We all owe a great deal of thanks to Dr. Stark, Bret, Andy, Bruce, and everyone else who help to make the code robust and extensible.  The hardest part (after figuring out what I really wanted to do) was adapting the star autofinder to return a list of stars instead of just the best one.  I actually just started on the calibration tonight and after a couple hours of looking the code, added two lines and it calibrated and guided!

- Shane

[as...@kor.cotse.net]

Bruce,
That is exactly what I intend to do the next time I get a clear night.  I suspect that in many cases, there will be no real difference though I really don't think it should be any worse.  I also think that, if there is an improvement, it will be so slight that it may not matter unless your guiding is really limited by seeing--you have well managed PE and a great alignment.  Still, it's been a lot of fun learning the code and figuring this out.  I'm (well, OK, a really smart friend of mine at work who knows a lot more about math and modeling than I do is) also thinking about some other ways to extract data from the group of stars that may lead to better solutions.
- Shane

[bw_msgboard]

Thanks for taking my suggestion constructively – I was a little concerned you’d think I was just bad-mouthing the project. J  I’m definitely not doing that.  Looking at what I suggested, I think the test sequences would need to be shorter, maybe more like 10 minutes, in order to get enough samples to support statistical testing.  One of the issues your math friend might have is not being aware of the underlying physical processes we’re wrestling with.  Many of us – really a lot of us based on the data I’ve seen – routinely get guiding results that are seeing-limited.  That probably means RMS guide star displacements of 0.3 to 0.7 arc-sec with guiding enabled.  And the seeing limit is really a bit of a “brick wall” for conventional guiding, any place where we’re trying to push 50-100 pounds of gear around.  To deal with displacements driven by seeing, we need something like an AO device with sampling rates of at least several hundred/sec.  And even then, studies have shown that most of the benefit from amateur-class AO devices comes from moving a small optical element instead of the 50-100 lbs of highly inertial gear.  In fact, the issues you mentioned with things like PE and polar mis-alignment are rather easily handled because they are usually (hopefully) characterized by slower, steadier deflections.  

 

You might want to consider doing an experiment that I did just last month.  I added some debug code in PHD2 to log the incremental (not cumulative) shifts (frame to frame) in the X/Y position of the guide star.  I ran that for about an hour with guide commands disabled.  I loaded it all into a spreadsheet and found that “signal” was comprised of 3 low-frequency, predictable elements - Dec drift, RA drift (probably flexure), and PE – underlying higher frequency seeing fluctuations having a substantially higher amplitude.  I then enabled guiding and ran for another hour.  The RMS of the star deflections was essentially the same with guiding on or off.  So the guide algorithms had done a great job of eliminating the cumulative, low-frequency stuff but could do nothing about the seeing errors – I was running at the limit of the seeing.  The logging code is in the latest build, so you might want to extend it to record the data for poly-star guiding.  That might help you guys see if there was more data to be gotten from the star group algorithm.  

 

Let us know what you find out…

Bruce

[ma...@shelleyz.co.uk]

Well done Shane.  That's a great first result.  It'll certainly be interesting to see how it behaves in real life.

Mark 

[as...@kor.cotse.net]

OK, I got a little bit of testing done tonight.  The main thing I learned was that my star finder still needs some work.  I guess the sky is a little more picky than the emulator.  So, I'll work on that some more this week and hopefully do more testing later.
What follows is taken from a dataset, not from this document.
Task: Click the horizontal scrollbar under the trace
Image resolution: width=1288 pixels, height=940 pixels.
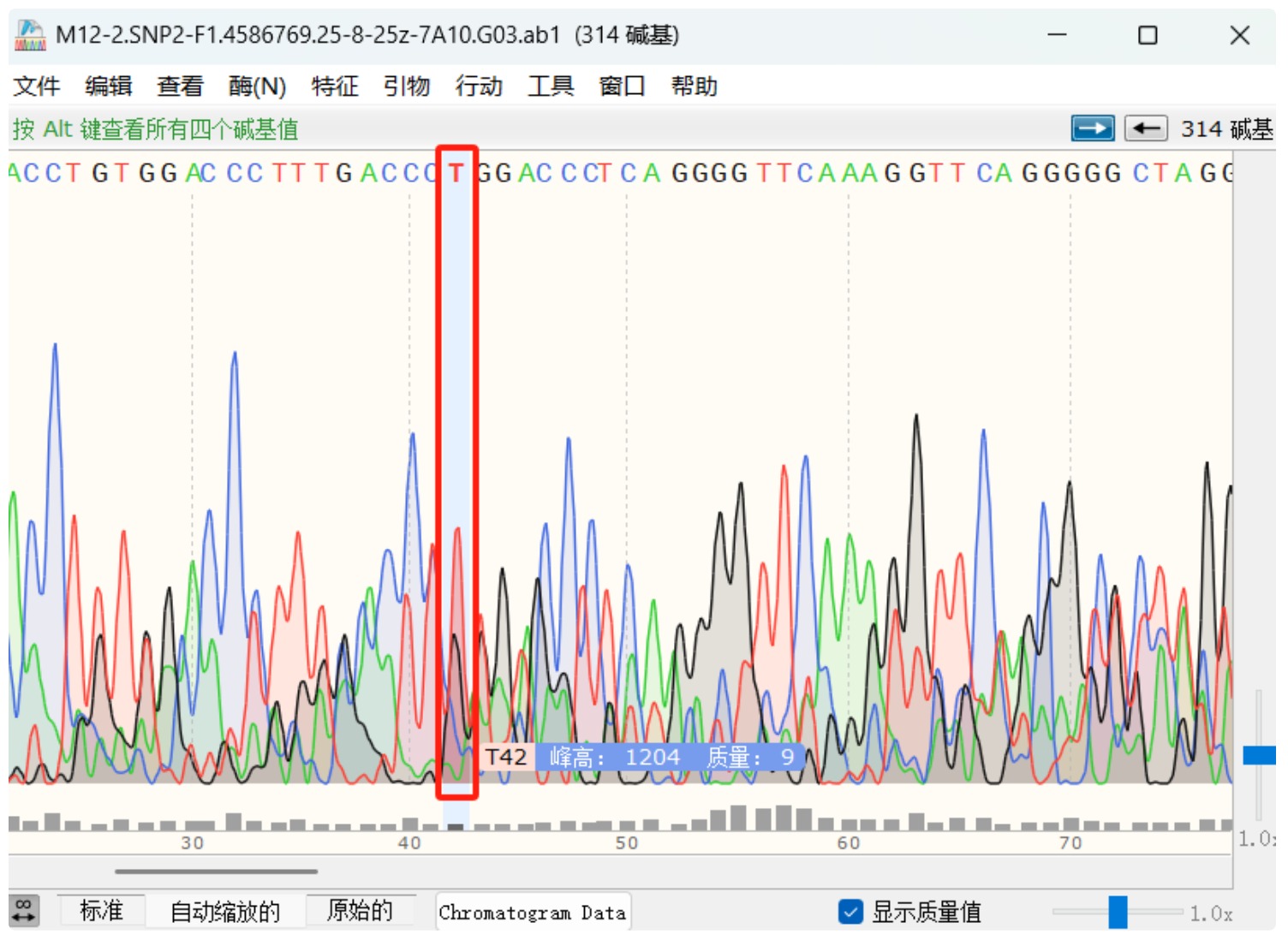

But, I did get one run with a 3-star polygon.  I let it go 200 cycles and then started up normal PHD and guided for another 200 cycles on one of the stars that was in the polygon.  Here are screenshots from both runs, taken just after the run ended:
<www.kor-astro.net/PolyStar/PHD2-PolyStar-1.png>
<www.kor-astro.net/PolyStar/PHD2-OneStar-1.png>

You can see the differences in the guiding graphs.  The RMS errors are also a little different, though much of that is probably due to the initial centering of the lock point after calibration.  So, I pulled the guide logs into PHDLab.  The guiding logs are available here:
<www.kor-astro.net/PolyStar/PolyStar-GuideLog-1.txt>
<www.kor-astro.net/PolyStar/OneStar-GuideLog-1.txt>

If I tell PHDLab to "Trim start: 10" on each guide log, I get the following:
          RA RMS  DEC RMS
One Star  0.56    0.53
PolyStar  0.50    0.43
It's not a big difference, but on this run, with only 3 stars in the polygon, it is encouraging.


Finally, I pulled the PolyStarLog file, a CSV file that you can find here:
<www.kor-astro.net/PolyStar/PolyStar-PolyStarLog-1.txt>
into MS Exel and did some graphing, averaging, and standard deviationing.  You can get spreadsheet here:
<www.kor-astro.net/PolyStar/PolyStar-Analysis.xlsx>
The big graph shows that the PolyStar Centroid tends to be a little bit inside (less extreme) than the 3 stars' centroids.  The smaller graphs show that the PolyStar Centroid scatter plot is a little tighter than the individual stars' plots.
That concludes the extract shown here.